§ 所给材料:
+-------+

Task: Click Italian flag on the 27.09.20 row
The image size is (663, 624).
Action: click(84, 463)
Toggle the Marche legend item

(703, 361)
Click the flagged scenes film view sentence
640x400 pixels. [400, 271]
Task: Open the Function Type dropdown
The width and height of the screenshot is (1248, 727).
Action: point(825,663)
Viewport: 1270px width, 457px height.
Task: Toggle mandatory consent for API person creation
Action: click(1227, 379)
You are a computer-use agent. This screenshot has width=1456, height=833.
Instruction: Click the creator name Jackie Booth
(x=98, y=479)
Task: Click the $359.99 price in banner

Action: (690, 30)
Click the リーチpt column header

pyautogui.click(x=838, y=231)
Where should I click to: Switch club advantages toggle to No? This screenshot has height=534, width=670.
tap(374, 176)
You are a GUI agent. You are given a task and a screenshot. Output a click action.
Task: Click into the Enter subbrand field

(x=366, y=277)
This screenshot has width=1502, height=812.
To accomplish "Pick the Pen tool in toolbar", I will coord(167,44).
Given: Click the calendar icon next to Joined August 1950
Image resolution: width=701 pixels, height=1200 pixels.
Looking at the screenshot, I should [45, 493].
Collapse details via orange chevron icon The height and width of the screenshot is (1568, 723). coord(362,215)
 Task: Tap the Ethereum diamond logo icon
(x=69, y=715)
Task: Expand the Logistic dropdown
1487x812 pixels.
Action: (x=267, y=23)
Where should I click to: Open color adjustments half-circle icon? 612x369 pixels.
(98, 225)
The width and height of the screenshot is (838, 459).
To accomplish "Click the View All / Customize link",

+-------+

§ 任务说明:
请把上面这些行重新写一遍，将“Italian flag”替换为“German flag”，其余内容保持不变。

§ 任务输出:
Task: Click German flag on the 27.09.20 row
The image size is (663, 624).
Action: click(84, 463)
Toggle the Marche legend item

(703, 361)
Click the flagged scenes film view sentence
640x400 pixels. [400, 271]
Task: Open the Function Type dropdown
The width and height of the screenshot is (1248, 727).
Action: point(825,663)
Viewport: 1270px width, 457px height.
Task: Toggle mandatory consent for API person creation
Action: click(1227, 379)
You are a computer-use agent. This screenshot has width=1456, height=833.
Instruction: Click the creator name Jackie Booth
(x=98, y=479)
Task: Click the $359.99 price in banner

Action: (690, 30)
Click the リーチpt column header

pyautogui.click(x=838, y=231)
Where should I click to: Switch club advantages toggle to No? This screenshot has height=534, width=670.
tap(374, 176)
You are a GUI agent. You are given a task and a screenshot. Output a click action.
Task: Click into the Enter subbrand field

(x=366, y=277)
This screenshot has width=1502, height=812.
To accomplish "Pick the Pen tool in toolbar", I will coord(167,44).
Given: Click the calendar icon next to Joined August 1950
Image resolution: width=701 pixels, height=1200 pixels.
Looking at the screenshot, I should [45, 493].
Collapse details via orange chevron icon The height and width of the screenshot is (1568, 723). coord(362,215)
 Task: Tap the Ethereum diamond logo icon
(x=69, y=715)
Task: Expand the Logistic dropdown
1487x812 pixels.
Action: (x=267, y=23)
Where should I click to: Open color adjustments half-circle icon? 612x369 pixels.
(98, 225)
The width and height of the screenshot is (838, 459).
To accomplish "Click the View All / Customize link",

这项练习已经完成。